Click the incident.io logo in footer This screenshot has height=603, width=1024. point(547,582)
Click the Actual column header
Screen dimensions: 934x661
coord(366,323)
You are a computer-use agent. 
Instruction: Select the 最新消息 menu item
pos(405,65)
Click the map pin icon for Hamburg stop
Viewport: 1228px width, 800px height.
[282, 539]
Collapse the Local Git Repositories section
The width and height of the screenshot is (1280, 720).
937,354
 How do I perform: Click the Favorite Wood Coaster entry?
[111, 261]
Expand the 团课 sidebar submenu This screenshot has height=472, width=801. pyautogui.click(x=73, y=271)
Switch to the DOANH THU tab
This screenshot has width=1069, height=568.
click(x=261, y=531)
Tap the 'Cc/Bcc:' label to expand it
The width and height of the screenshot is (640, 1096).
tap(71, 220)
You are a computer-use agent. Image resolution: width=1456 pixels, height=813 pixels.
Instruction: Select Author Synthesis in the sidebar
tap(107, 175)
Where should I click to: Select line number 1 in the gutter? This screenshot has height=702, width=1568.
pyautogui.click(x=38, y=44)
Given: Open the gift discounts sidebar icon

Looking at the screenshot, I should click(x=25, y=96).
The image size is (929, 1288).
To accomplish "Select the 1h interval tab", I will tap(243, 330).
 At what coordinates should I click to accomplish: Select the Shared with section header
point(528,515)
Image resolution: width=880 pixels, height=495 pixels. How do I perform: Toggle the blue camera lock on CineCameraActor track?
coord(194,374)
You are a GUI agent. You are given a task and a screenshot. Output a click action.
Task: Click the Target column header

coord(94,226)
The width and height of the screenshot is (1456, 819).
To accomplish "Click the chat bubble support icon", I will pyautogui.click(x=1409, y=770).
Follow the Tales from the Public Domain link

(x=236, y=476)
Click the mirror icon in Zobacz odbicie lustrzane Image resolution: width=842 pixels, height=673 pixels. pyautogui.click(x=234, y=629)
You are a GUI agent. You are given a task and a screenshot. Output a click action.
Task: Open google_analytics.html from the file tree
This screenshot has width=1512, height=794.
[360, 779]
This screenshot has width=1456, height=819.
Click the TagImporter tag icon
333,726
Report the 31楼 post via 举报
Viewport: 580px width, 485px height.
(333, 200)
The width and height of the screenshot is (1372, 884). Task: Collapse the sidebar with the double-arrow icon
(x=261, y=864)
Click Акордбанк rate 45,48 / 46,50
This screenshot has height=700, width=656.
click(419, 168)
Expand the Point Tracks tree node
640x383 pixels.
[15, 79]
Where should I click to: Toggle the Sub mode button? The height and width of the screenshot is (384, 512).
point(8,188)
--*--
The problem:
Put each line of the material above, from the line containing "The width and height of the screenshot is (1456, 819)." through the end, into a JSON list of strings, one string per line. Leave out blank lines.

Result for this task:
[
  "The width and height of the screenshot is (1456, 819).",
  "To accomplish \"Click the chat bubble support icon\", I will pyautogui.click(x=1409, y=770).",
  "Follow the Tales from the Public Domain link",
  "(x=236, y=476)",
  "Click the mirror icon in Zobacz odbicie lustrzane Image resolution: width=842 pixels, height=673 pixels. pyautogui.click(x=234, y=629)",
  "You are a GUI agent. You are given a task and a screenshot. Output a click action.",
  "Task: Open google_analytics.html from the file tree",
  "This screenshot has width=1512, height=794.",
  "[360, 779]",
  "This screenshot has width=1456, height=819.",
  "Click the TagImporter tag icon",
  "333,726",
  "Report the 31楼 post via 举报",
  "Viewport: 580px width, 485px height.",
  "(333, 200)",
  "The width and height of the screenshot is (1372, 884). Task: Collapse the sidebar with the double-arrow icon",
  "(x=261, y=864)",
  "Click Акордбанк rate 45,48 / 46,50",
  "This screenshot has height=700, width=656.",
  "click(419, 168)",
  "Expand the Point Tracks tree node",
  "640x383 pixels.",
  "[15, 79]",
  "Where should I click to: Toggle the Sub mode button? The height and width of the screenshot is (384, 512).",
  "point(8,188)"
]